Fears of rising interest rates have investors focused on leveraged loans

Expectations of rising interest rates in the US are creating demand for traded HY corporate loans (also called "leveraged loans" - see discussion). These products typically pay LIBOR plus a fixed spread, which means that the coupon will grow if short-term rates increase. As an example, Invesco’s PowerShares Senior Loan fund (ticker: BKLN), which is supposed to track the price and yield of the S&P/LSTA Leveraged Loan 100 Index, has recently reached $1.5bn in assets. The fund's yield is currently below 5% (keep in mind these are sub-investment-grade companies), making it vulnerable to credit shocks.

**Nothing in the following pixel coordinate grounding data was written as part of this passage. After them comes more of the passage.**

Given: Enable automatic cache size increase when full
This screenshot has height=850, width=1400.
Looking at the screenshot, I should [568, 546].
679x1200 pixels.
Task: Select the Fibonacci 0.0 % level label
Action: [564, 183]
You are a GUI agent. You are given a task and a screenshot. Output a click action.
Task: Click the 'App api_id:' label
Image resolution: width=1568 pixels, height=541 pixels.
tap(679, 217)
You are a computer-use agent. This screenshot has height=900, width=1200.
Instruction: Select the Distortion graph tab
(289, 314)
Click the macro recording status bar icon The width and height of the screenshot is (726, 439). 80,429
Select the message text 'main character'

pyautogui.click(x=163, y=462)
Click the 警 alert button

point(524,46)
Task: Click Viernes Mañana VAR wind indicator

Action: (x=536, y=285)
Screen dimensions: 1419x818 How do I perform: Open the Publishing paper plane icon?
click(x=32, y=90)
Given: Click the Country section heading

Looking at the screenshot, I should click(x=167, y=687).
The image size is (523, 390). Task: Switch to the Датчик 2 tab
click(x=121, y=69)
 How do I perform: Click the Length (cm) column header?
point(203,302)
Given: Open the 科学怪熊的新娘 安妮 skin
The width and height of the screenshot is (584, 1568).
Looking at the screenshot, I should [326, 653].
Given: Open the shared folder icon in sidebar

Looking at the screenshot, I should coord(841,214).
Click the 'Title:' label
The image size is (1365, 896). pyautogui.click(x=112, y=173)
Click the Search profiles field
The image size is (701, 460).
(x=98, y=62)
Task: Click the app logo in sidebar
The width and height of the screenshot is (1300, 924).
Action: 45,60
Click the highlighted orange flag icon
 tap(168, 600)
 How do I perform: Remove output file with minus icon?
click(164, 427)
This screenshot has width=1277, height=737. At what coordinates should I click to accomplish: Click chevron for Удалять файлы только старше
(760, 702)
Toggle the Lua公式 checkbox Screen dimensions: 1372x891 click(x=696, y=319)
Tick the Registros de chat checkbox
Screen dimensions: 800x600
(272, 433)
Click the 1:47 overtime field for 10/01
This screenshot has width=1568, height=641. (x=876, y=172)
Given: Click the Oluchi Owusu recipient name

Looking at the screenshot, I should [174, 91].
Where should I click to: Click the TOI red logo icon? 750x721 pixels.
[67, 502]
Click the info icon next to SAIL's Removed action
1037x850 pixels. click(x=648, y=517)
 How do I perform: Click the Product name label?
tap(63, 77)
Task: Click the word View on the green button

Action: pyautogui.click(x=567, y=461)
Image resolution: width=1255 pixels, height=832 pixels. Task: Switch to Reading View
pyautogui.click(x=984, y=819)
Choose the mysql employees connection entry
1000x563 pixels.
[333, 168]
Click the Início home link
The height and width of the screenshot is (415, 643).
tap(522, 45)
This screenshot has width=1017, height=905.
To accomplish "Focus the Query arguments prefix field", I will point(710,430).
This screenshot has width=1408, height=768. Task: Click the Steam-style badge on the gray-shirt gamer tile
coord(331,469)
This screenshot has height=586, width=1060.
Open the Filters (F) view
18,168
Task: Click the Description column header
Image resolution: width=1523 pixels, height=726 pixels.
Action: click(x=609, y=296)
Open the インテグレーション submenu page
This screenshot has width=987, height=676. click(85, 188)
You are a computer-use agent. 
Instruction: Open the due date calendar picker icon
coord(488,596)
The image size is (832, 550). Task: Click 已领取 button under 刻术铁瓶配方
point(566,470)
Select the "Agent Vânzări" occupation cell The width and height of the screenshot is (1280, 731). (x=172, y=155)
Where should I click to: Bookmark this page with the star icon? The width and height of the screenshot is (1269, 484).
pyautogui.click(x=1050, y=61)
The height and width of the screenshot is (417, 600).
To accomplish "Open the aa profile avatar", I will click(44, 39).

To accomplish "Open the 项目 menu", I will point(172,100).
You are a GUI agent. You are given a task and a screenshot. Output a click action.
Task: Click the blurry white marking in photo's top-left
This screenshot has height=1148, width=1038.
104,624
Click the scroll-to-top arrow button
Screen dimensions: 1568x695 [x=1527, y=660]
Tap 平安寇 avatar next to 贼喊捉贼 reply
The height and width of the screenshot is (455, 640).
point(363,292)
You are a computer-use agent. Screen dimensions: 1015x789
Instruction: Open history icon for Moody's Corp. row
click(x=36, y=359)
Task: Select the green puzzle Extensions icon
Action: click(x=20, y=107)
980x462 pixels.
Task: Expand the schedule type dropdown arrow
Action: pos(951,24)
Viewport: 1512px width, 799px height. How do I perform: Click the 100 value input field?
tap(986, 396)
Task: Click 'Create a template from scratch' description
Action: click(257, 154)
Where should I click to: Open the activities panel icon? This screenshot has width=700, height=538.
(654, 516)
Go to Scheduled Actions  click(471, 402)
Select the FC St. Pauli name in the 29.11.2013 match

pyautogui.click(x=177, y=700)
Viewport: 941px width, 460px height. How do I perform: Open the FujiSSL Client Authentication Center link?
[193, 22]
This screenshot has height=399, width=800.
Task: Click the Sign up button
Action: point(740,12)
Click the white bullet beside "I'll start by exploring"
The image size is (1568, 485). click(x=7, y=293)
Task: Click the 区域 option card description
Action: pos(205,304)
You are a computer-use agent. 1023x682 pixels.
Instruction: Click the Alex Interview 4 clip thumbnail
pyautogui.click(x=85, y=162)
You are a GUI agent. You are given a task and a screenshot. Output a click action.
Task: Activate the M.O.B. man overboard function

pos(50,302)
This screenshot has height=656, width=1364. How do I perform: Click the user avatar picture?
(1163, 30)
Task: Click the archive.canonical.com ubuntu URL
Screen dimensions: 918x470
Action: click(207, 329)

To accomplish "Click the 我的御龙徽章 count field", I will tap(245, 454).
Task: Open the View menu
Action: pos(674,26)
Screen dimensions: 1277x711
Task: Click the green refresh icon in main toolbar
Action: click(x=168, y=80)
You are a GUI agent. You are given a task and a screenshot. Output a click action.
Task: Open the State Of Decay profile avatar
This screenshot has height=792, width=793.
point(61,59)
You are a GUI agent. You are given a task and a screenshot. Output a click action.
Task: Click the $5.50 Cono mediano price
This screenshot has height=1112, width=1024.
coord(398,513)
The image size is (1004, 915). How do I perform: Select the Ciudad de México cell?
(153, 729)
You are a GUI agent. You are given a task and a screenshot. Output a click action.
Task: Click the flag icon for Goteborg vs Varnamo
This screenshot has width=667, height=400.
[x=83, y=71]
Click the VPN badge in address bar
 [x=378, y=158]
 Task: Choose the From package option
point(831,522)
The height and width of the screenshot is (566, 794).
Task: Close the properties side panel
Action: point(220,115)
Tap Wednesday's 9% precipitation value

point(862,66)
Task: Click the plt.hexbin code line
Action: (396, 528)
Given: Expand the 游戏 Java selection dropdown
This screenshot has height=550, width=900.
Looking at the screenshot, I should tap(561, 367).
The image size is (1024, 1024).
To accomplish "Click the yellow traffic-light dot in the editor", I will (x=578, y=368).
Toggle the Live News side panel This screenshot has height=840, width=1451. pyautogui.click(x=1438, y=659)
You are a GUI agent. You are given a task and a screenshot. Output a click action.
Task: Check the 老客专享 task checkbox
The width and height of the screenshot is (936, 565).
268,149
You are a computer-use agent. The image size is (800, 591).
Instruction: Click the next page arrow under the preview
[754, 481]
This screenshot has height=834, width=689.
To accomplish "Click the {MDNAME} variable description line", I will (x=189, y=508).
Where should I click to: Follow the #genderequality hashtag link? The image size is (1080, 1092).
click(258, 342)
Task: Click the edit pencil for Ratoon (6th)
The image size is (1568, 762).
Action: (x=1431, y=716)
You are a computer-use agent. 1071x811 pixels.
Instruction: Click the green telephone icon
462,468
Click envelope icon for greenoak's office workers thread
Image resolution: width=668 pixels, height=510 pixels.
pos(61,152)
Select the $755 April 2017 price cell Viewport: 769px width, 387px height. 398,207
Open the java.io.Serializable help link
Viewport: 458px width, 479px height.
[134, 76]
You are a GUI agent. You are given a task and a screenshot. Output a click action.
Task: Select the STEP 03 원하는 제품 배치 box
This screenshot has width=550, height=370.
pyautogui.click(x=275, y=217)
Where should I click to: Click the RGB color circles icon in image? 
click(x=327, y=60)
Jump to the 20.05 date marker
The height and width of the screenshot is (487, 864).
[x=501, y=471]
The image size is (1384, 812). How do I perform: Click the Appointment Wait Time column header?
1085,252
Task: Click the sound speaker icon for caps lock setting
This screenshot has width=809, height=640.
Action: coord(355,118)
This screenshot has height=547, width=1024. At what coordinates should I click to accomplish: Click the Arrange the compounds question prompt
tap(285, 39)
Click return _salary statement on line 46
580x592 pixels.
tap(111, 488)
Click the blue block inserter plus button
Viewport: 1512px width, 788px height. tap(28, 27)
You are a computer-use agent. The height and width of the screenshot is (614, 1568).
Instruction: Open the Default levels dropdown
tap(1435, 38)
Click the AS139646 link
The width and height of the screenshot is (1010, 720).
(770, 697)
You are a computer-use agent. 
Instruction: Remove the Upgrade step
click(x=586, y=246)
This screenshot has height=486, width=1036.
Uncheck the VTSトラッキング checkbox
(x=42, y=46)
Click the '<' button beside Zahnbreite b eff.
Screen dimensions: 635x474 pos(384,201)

BKLN total return (source: Ycharts)

Yet the floating-rate nature of the portfolios keeps investors flooding in, as they become less sure about the timing of the Fed's eventual tightening. In fact, relative to the the market size of each of the asset classes, leveraged loans have seen by far the largest inflows.

Source: Barclays Capital

The demand for this asset class can be seen in the outperformance of loan closed-ended funds. These funds can trade at a premium or a discount to NAV, which can result in out/under-performance vs. the underlying index.

Source: Barclays Capital

With the CLO market booming (CLO's securitize these corporate loans - see discussion), Barclays remains bullish the loan asset class (in spite of the recent rally). There simply isn't enough floating rate product in the market currently to meet this demand.
Barclays Capital: - The insufficient quantity of new loan product has forced investors to continue harvesting the secondary market to avoid accumulating too much cash, as demand technicals continue to be very strong across all major classes of leveraged loan investors. With more than $9bn in new CLOs priced, January was the busiest month for CLO creation since 2007. In addition, loan mutual fund inflows have been robust of late, as investors continue to look for ways to protect against rising interest rates. Cumulative flows for the first four weeks of the year already exceed $3bn. ... Unless rates reverse course and move materially lower, we expect favorable loan flows to continue.